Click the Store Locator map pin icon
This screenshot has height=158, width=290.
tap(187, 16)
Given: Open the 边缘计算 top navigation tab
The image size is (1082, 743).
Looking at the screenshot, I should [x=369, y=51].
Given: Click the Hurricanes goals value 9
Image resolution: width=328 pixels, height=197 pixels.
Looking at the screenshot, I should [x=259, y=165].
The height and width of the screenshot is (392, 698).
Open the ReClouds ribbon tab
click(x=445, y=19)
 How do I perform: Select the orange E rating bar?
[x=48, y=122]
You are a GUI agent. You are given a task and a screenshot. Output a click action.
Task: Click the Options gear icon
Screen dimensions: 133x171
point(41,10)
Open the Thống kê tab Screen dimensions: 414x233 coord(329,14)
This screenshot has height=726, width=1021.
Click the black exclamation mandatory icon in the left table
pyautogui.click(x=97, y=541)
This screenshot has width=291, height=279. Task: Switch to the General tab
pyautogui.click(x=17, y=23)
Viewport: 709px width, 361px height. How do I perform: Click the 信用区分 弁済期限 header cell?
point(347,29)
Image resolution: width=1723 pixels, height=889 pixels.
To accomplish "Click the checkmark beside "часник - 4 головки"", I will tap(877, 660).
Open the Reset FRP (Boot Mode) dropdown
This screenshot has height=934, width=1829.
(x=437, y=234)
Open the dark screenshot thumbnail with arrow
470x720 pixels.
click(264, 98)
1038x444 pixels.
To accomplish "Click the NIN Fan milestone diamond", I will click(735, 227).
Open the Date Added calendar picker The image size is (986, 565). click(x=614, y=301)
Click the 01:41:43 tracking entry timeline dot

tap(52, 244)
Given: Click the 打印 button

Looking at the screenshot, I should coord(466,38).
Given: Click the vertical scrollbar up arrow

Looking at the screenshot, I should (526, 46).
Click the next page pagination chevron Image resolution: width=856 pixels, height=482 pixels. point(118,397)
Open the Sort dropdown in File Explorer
_ _ _ _ _ _ _
**Task instructions**:
The reply should consist only of the line containing "Task: Click the Options gear icon" and all lines after it in the listing above, reproduced exactly.

**Final answer**:
Task: Click the Options gear icon
Screen dimensions: 133x171
point(41,10)
Open the Thống kê tab Screen dimensions: 414x233 coord(329,14)
This screenshot has height=726, width=1021.
Click the black exclamation mandatory icon in the left table
pyautogui.click(x=97, y=541)
This screenshot has width=291, height=279. Task: Switch to the General tab
pyautogui.click(x=17, y=23)
Viewport: 709px width, 361px height. How do I perform: Click the 信用区分 弁済期限 header cell?
point(347,29)
Image resolution: width=1723 pixels, height=889 pixels.
To accomplish "Click the checkmark beside "часник - 4 головки"", I will tap(877, 660).
Open the Reset FRP (Boot Mode) dropdown
This screenshot has height=934, width=1829.
(x=437, y=234)
Open the dark screenshot thumbnail with arrow
470x720 pixels.
click(264, 98)
1038x444 pixels.
To accomplish "Click the NIN Fan milestone diamond", I will click(735, 227).
Open the Date Added calendar picker The image size is (986, 565). click(x=614, y=301)
Click the 01:41:43 tracking entry timeline dot

tap(52, 244)
Given: Click the 打印 button

Looking at the screenshot, I should coord(466,38).
Given: Click the vertical scrollbar up arrow

Looking at the screenshot, I should (526, 46).
Click the next page pagination chevron Image resolution: width=856 pixels, height=482 pixels. point(118,397)
Open the Sort dropdown in File Explorer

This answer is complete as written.